On Thu, 13 Oct 2011 19:21:59 +0900, Chris Pearce <cpea...@mozilla.com> wrote:
On 13/10/2011 5:23 p.m., Anne van Kesteren wrote:
Is the event dispatched synchronously as well then? I was thinking
that maybe you want to trigger an animation here of some kind. Though
I suppose that could be done synchronously as well.

It would also be nice if the page can keep rendering and running JS
while the animation is running. Asynchronous dispatch would allow that.

Also ideally you'd want to dispatch the event after the animation is
complete, so that the size of the document's view port is stable; if you
dispatched the event before your animation is complete, the full-screen
element's dimensions may not have reached the viewport size, and content
might get confused, or at worst inconvenienced.

Exactly, so then it seems that cancelFullscreen() should return early and queue a task to do the animation, change state, and fire the event.

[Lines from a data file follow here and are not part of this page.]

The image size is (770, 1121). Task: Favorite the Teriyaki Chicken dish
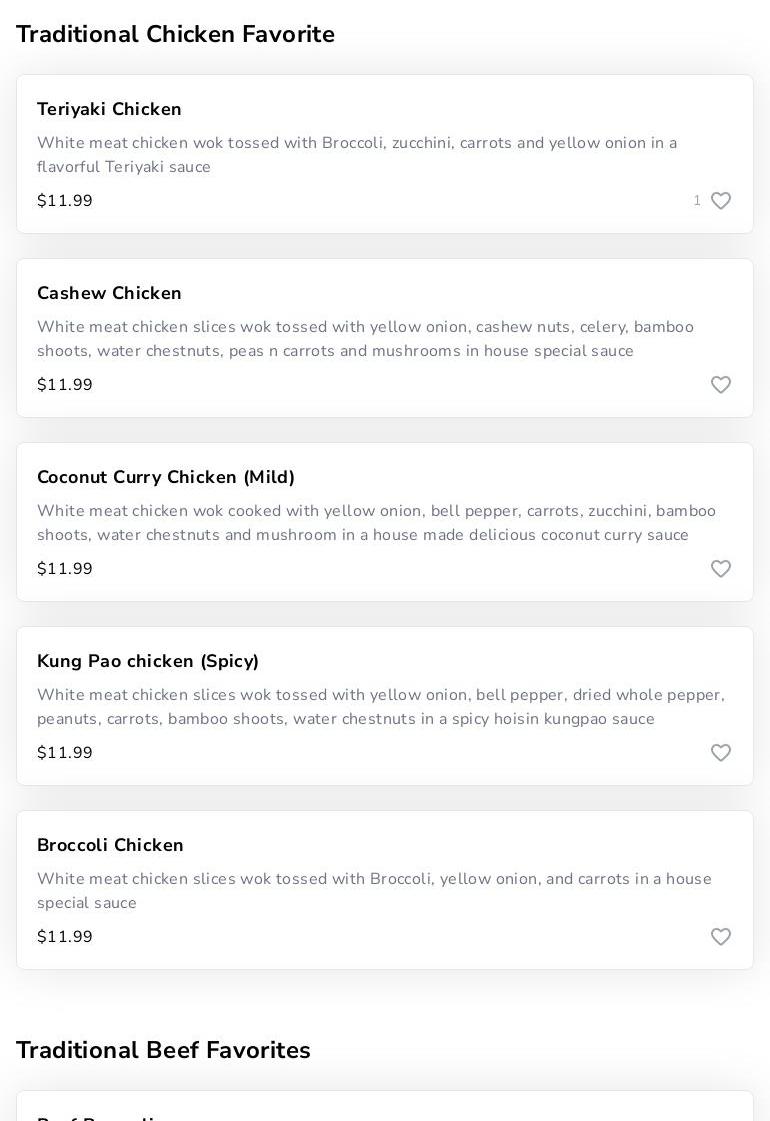pos(721,201)
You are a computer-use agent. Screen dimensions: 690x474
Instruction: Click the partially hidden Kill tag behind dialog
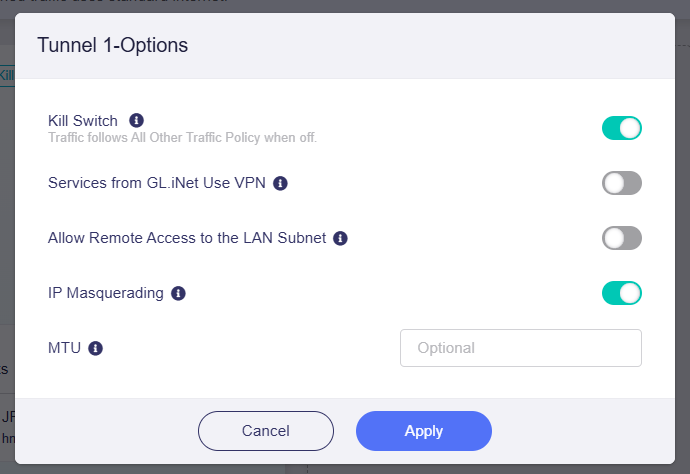[x=7, y=76]
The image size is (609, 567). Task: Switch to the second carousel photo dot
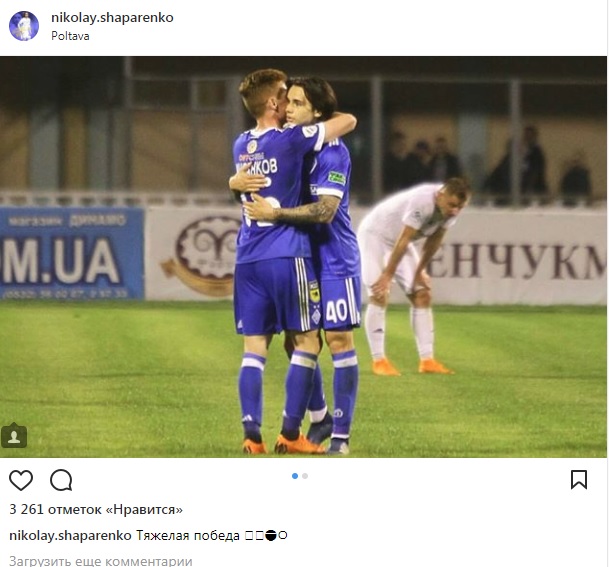pos(305,476)
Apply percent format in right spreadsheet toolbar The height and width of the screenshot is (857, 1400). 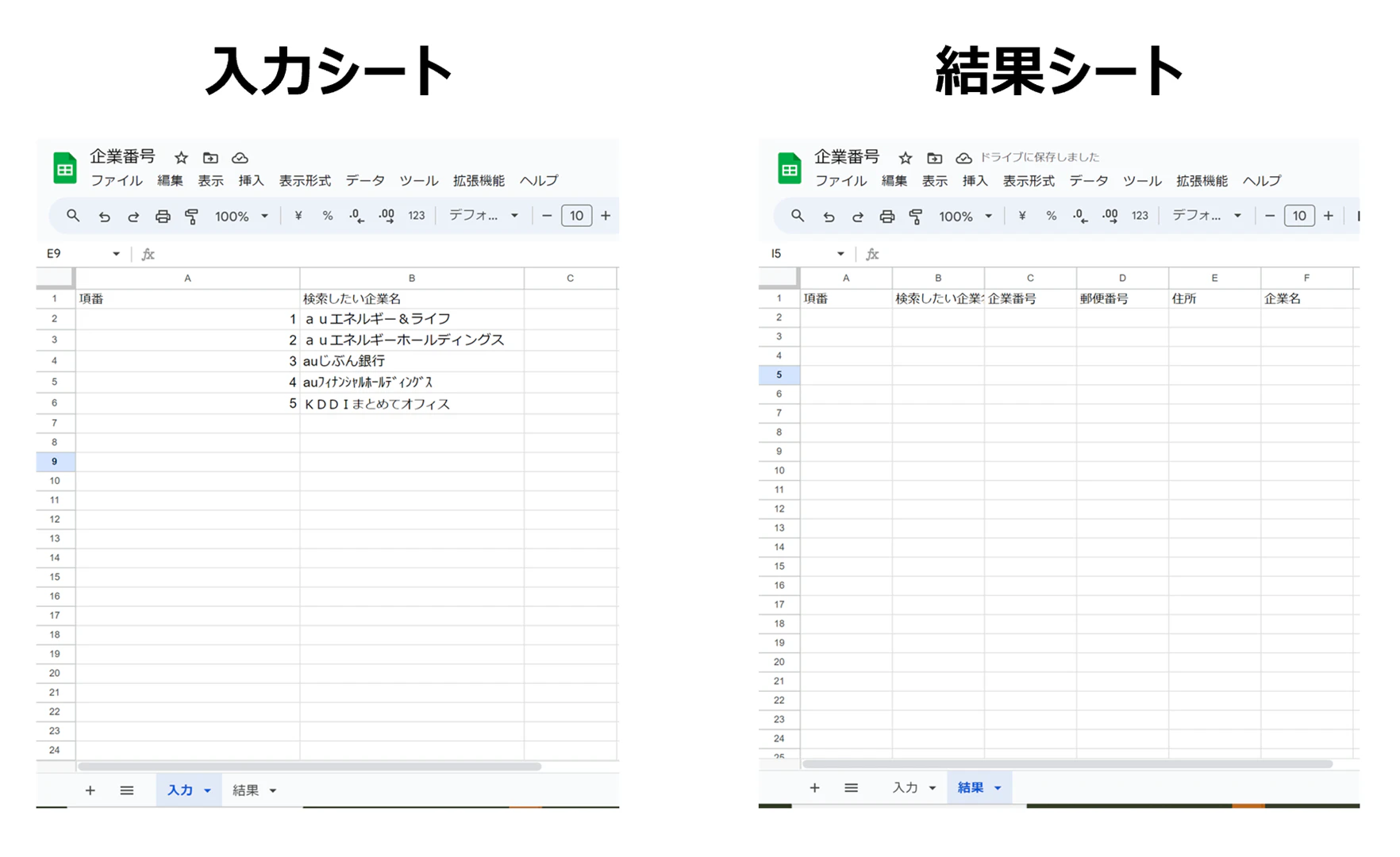click(1052, 216)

It seems to me that "being fullscreen" is a property of the top-level
browsing context. All that is potentially associated with a document
is the "fullscreen element". If you have a document A with two
sub-documents B and C, it does not make much sense to me that if you
go fullscreen from B, C would not report as "being fullscreen". I mean
sure, there is no "fullscreen element" but it is definitely rendered
fullscreen.

As the proposed spec is written so far, I think Document.fullscreen is
meant to convey that:

 1. If the document's full-screen element in the document, the
    full-screen element is rendered at viewport dimensions with browser
    UI hidden, or
 2. if the document's full-screen element is not in the document, the
    document is rendered at viewport dimensions.

The key is the  :full-screen psuedo-class, for which the suggested UA
style rules enables the full-screen element appear to "break out" of
containing frames and be rendered at the view-port size (assuming the
browser window is made viewport dimensions by the UA).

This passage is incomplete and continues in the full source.